DESCRIPTION OF THE TASK >> Echo the part of the listing that opens with the line containing "Task: Open a new browser tab" and closes with the line containing "1366x600 pixels. Task: Open", including both of those lines.

TASK DATA >>
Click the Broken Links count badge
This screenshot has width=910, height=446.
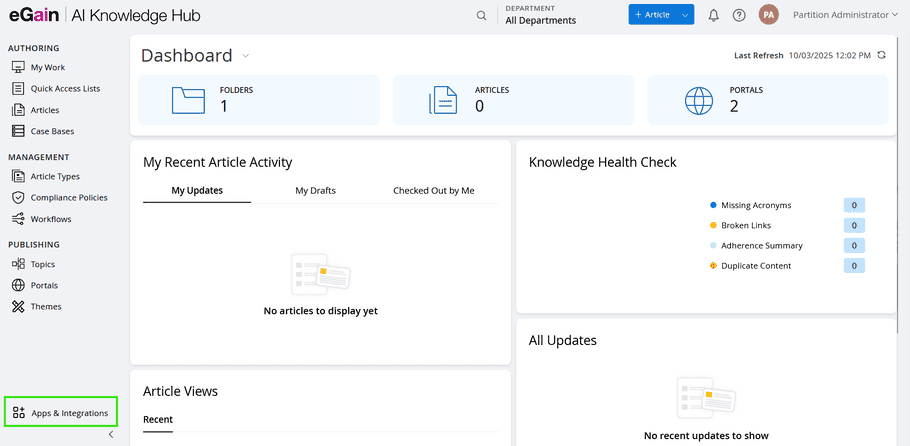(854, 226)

==

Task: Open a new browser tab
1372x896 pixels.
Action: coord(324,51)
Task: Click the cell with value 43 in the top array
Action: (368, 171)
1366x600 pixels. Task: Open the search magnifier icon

FINISHED EXERCISE >>
Task: Open a new browser tab
1372x896 pixels.
Action: coord(324,51)
Task: Click the cell with value 43 in the top array
Action: (368, 171)
1366x600 pixels. Task: Open the search magnifier icon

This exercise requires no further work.